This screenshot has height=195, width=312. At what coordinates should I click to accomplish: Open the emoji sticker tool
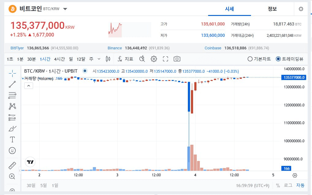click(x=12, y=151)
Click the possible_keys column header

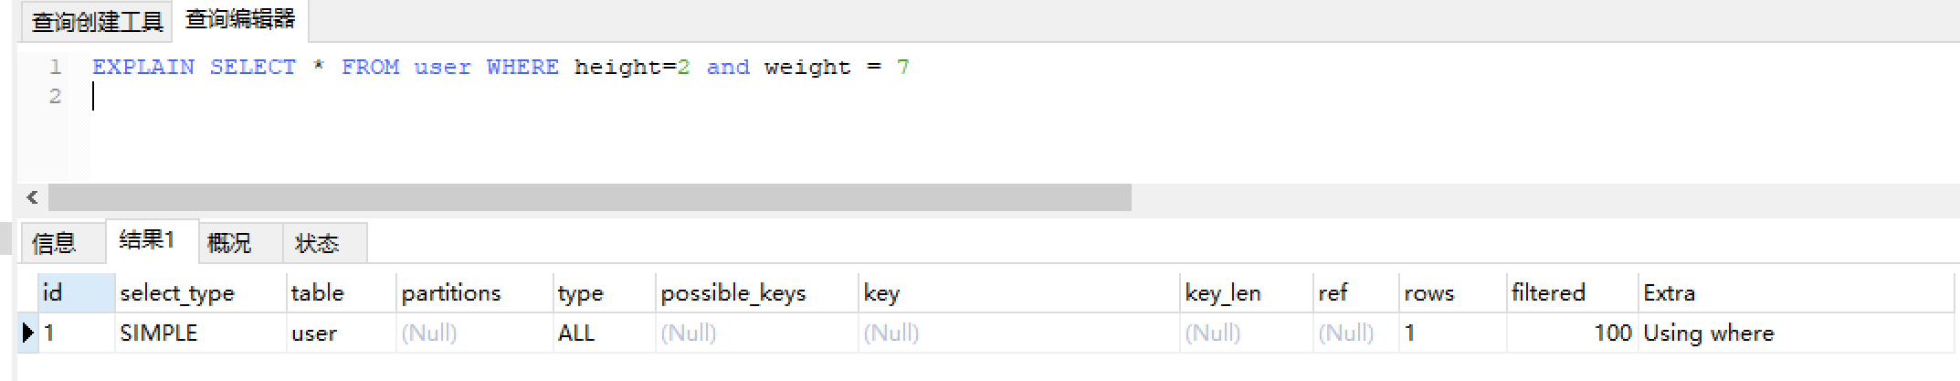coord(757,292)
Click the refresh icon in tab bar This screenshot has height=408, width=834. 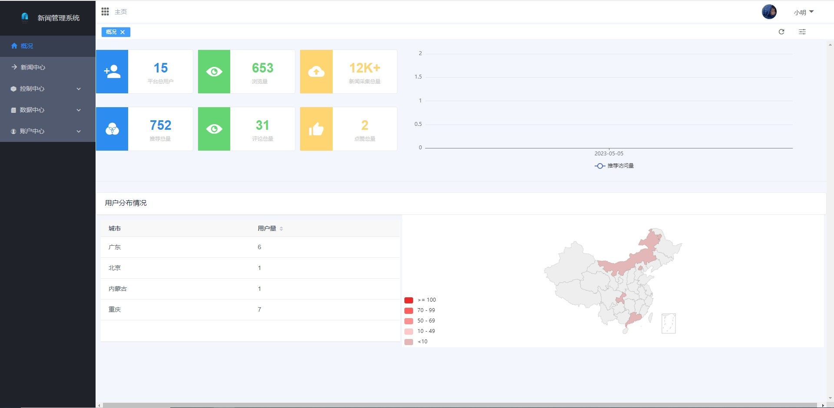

•••

**Prompt**: Format the material above as a numbered list, one line per item, skipping the blank lines and leaving out the pictures.

**Result below**:
1. This screenshot has height=195, width=312. At what coordinates should I click to accomplish: Open the emoji sticker tool
2. click(x=12, y=151)
3. Click the possible_keys column header
4. coord(757,292)
5. Click the refresh icon in tab bar This screenshot has height=408, width=834. 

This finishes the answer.